— Start —

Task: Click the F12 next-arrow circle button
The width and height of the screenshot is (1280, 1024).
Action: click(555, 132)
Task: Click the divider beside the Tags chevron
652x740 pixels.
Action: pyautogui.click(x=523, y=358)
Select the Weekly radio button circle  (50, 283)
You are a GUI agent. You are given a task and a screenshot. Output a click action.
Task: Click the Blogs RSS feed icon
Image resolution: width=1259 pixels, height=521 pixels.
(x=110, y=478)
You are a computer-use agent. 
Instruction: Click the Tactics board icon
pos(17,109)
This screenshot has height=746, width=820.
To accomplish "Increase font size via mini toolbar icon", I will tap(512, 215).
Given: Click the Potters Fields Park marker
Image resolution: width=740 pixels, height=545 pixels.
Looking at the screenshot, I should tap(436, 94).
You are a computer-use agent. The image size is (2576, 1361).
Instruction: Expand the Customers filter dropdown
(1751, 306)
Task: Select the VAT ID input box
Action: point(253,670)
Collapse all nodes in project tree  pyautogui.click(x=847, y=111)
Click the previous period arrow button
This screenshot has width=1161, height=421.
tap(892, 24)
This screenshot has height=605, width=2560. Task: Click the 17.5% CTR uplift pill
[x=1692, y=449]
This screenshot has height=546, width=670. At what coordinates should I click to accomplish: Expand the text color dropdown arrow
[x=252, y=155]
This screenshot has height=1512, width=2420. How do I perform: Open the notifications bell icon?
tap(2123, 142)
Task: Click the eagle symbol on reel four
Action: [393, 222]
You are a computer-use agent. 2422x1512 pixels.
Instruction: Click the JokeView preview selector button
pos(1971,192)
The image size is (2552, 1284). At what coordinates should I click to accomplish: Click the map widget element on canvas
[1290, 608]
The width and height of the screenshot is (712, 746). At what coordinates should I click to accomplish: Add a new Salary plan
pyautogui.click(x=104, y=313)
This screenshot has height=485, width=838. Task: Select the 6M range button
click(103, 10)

— End —

WHAT IS BEING ASKED: Can you copy every line of the listing above word for word?

EXPECTED ANSWER:
Task: Click the F12 next-arrow circle button
The width and height of the screenshot is (1280, 1024).
Action: click(555, 132)
Task: Click the divider beside the Tags chevron
652x740 pixels.
Action: pyautogui.click(x=523, y=358)
Select the Weekly radio button circle  (50, 283)
You are a GUI agent. You are given a task and a screenshot. Output a click action.
Task: Click the Blogs RSS feed icon
Image resolution: width=1259 pixels, height=521 pixels.
(x=110, y=478)
You are a computer-use agent. 
Instruction: Click the Tactics board icon
pos(17,109)
This screenshot has height=746, width=820.
To accomplish "Increase font size via mini toolbar icon", I will tap(512, 215).
Given: Click the Potters Fields Park marker
Image resolution: width=740 pixels, height=545 pixels.
Looking at the screenshot, I should tap(436, 94).
You are a computer-use agent. The image size is (2576, 1361).
Instruction: Expand the Customers filter dropdown
(1751, 306)
Task: Select the VAT ID input box
Action: point(253,670)
Collapse all nodes in project tree  pyautogui.click(x=847, y=111)
Click the previous period arrow button
This screenshot has width=1161, height=421.
tap(892, 24)
This screenshot has height=605, width=2560. Task: Click the 17.5% CTR uplift pill
[x=1692, y=449]
This screenshot has height=546, width=670. At what coordinates should I click to accomplish: Expand the text color dropdown arrow
[x=252, y=155]
This screenshot has height=1512, width=2420. How do I perform: Open the notifications bell icon?
tap(2123, 142)
Task: Click the eagle symbol on reel four
Action: [393, 222]
You are a computer-use agent. 2422x1512 pixels.
Instruction: Click the JokeView preview selector button
pos(1971,192)
The image size is (2552, 1284). At what coordinates should I click to accomplish: Click the map widget element on canvas
[1290, 608]
The width and height of the screenshot is (712, 746). At what coordinates should I click to accomplish: Add a new Salary plan
pyautogui.click(x=104, y=313)
This screenshot has height=485, width=838. Task: Select the 6M range button
click(103, 10)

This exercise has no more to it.